_Text for analysis_.
==================================================

Merissa starts up Soul Slinger. Probably at (or beyond) our limit, we are definitely coming back to this striking line.

Exfoliating the fingertips on Pain Grain.

Kredulf on the Thunder Wall. Even better than it looks. Harder too.

Starting up Skye Dance at Waganobee/The Druid Stones. The hike up was well worth it!

Hulking out on some slab. Nearly every problem on this boulder, Hall of the Mountain Queen gets three stars in the guidebook. Unreal rock; engaging, technical climbing; what a view!

In case you are wondering, these were not taken on the same day. The thing is, I rarely change my clothes!

-K and M

Being in Bishop

Being in Bishop, CA is like attending one of those antique car shows that periodically take over sleepy, rural towns. Except the antique cars are sprinter vans, the retirees are all in their mid-twenties to mid-thirties, and the show lasts from October to May. The town, and the adjacent Paiute reservations have a small permanent population, but are generally inundated with transients and nearly always busy. Largely relying on the ‘tourist industry’ that these visitors represent, the people and businesses of Bishop seem to have accepted them; the wealthy passing through to go skiing in Tahoe to the borderline-vagrant folks bouncing between BLM sites. One can certainly find ways to spend money here, but no one seems to mind if you live in a parking lot for free – provided you move on before the welcome has worn.

Climbers, despite our ‘dirtbag’ mythology, exist in a middle ground here. The changes in Bishop in recent decades, and even since our previous trip in 2014 speak to this, and fittingly, to the broader shifts in climbing as a lifestyle and sport. A lot of dirtbag brows have been furrowed over this topic, so I won’t linger on it here. Suffice it to say that as bouldering explodes in popularity, the Mecca of Bishop shows the impact, the benefits and the growing pains. Since one of the benefits includes a climber-friendly brewery (Mountain Rambler, that we have yet to visit, but soon will), I’ll try and keep my complaints about tick marks and glassy footholds in perspective (but seriously, the central canyon of the Happy Boulders is devoid of friction).

==================================================

_About this exercise_. Please continue the blog post about climbing in Bishop above, starting right after its last sentence.

[Records in a dataset]
==================================================

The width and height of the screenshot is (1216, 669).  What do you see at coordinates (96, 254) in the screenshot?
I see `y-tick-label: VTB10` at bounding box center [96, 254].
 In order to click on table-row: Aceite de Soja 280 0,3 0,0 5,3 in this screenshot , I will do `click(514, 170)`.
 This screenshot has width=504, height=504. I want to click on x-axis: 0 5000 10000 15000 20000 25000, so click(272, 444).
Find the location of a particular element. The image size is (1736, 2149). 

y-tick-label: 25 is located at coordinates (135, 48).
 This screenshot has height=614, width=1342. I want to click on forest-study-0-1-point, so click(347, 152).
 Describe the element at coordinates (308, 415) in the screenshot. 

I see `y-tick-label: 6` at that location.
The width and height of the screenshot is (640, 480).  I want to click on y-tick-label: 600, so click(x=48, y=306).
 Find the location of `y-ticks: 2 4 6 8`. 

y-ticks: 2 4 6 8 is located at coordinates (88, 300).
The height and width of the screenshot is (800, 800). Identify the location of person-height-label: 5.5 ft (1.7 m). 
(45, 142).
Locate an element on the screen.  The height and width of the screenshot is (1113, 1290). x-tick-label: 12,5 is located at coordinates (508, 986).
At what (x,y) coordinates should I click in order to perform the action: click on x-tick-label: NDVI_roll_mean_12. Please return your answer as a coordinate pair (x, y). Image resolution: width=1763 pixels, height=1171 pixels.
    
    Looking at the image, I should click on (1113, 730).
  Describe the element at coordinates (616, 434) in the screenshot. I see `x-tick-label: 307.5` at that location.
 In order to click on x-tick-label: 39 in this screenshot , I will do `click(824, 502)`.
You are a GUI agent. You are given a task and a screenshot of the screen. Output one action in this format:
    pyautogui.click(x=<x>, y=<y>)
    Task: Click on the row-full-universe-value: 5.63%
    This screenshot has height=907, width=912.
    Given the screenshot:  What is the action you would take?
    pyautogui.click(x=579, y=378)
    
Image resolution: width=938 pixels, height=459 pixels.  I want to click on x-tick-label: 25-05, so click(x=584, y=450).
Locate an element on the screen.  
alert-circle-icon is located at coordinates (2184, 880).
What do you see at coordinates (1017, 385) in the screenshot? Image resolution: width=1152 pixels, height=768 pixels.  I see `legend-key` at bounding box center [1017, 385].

==================================================

_Result of the task_.
One of the Bishop institutions that has changed little is “The Pit”, the $2/night BLM campground on the outskirts of the town. While there are a multitude of free options in the area, we have found that access to the vault toilets, a picnic table, and fire ring more than justify the price. The Pit also offers the opportunity to mingle with fellow travellers, and observe the meshing and collisions of climbers, people fishing (beyond people interested in mules and hot springs, the two largest categories of tourists in the area), and various devotees to frugal camping. As long-term living in a campsite provides an, at times, uncomfortable level of intimacy with your neighbours, The Pit is an immersion into the complex feelings you may hold for your fellow human critters. For every couple having tent-sex at the decibels and duration that falls short of obnoxious, restoring your belief in love or at least passion in dirtbag surroundings, there is a chain-smoking, mucus-filled yokel that reminds you humans are truly revolting.

A friendly neighbour at The Pit.

Merissa and I have often remarked that Bishop would be on a short-list of places we would ideally live – though preferably not in The Pit if it was much longer term. From our perspective, it is idyllic. The Black Sheep is a great coffee shop-hangout; Spellbinder books provides an excellent blend of used sci-fi, contemporary lit and poetry, and progressive/feminist political commentary to keep our minds busy on rainy days; the weather is near perfect, and this is a good thing because there is so much to enjoy beyond bouldering (if you ever get beyond the bouldering). This, of course, is a visitor’s perspective. The people of Bishop face problems similar to many rural areas and tourism-oriented towns. While we see paradise, it is important to keep the tensions and challenges of the area in mind while we visit, and consider the ways that our climbing here is a practice in building relationships, especially if we wish to consider ourselves a ‘community’, and one that is growing.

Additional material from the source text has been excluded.